By Pete DeMola
PLATTSBURGH, N.Y. (Reuters) - A New York correctional officer accused of helping two convicts escape from a maximum security prison in June pleaded not guilty on Wednesday at his arraignment on a series of charges related to the daring break-out.
Gene Palmer, 57, is accused of giving a screwdriver and pliers to two inmates who later escaped from the Clinton Correctional Facility in Dannemora, about 25 miles from the Canadian border in the Adirondack Mountains. In exchange, the veteran guard received paintings made by one of the inmates that he later burned in his backyard, prosecutors say.
With the defendant waiving his right to a secret grand jury proceeding to consider charges against him, Clinton County District Attorney Andrew Wylie said the state was ready to go to trial. Judge Kevin Ryan of the Clinton County Court scheduled a pretrial conference on Jan. 8.
In an affidavit following his arrest, Palmer described a reciprocal relationship with the inmates, Richard Matt and David Sweat. In exchange for items like paints and pliers, Matt provided Palmer with insider information on prison life and what the guard described as "elaborate paintings."
At least some of the tools smuggled to the inmates, including a hacksaw and screwdriver bits, were hidden within frozen meat provided by Joyce Mitchell, another prison employee.
Palmer was not charged in connection with that contraband when he was arrested on June 24. But prosecutors on Wednesday added a second charge of promoting prison contraband against him related to those items.
All told, he now faces two felony counts of tampering with physical evidence and two felony counts of promoting prison contraband and a misdemeanor count of official misconduct.
“These charges underscore his apparent culpability in the systemic breakdown of security processes and procedures that led to the escape," Catherine Leahy Scott, the state inspector general, said in a statement after the arraignment.

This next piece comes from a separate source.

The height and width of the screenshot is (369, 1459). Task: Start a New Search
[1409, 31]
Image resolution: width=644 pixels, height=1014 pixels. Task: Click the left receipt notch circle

Palmer, dressed in a charcoal-colored suit, did not speak during the brief hearing. His lawyer, William Dreyer, said negotiations with prosecutors were underway, suggesting the possibility of a plea deal.
Following his arrest in June, Palmer turned down a plea agreement and opted have his case heard by a grand jury.
The breakout of Richard Matt and David Sweat remains under investigation from the state’s inspector general office. After a three-week manhunt, Matt, 49, was fatally shot by a federal agent and Sweat, 35, was captured two days later.
Joyce Mitchell, 51, the prison employee who admitted helping the two convicted murderers by smuggling them tools, was sentenced to 2-1/3 to seven years in prison in September.
Palmer remains free on $25,000 bail. He is on administrative leave from the prison, where he earned $74,644 a year.
Mitchell may have to pay nearly $120,000 in restitution costs stemming from repairs to the cell blocks from which the two convicted killers escaped. A restitution hearing has been set for Friday.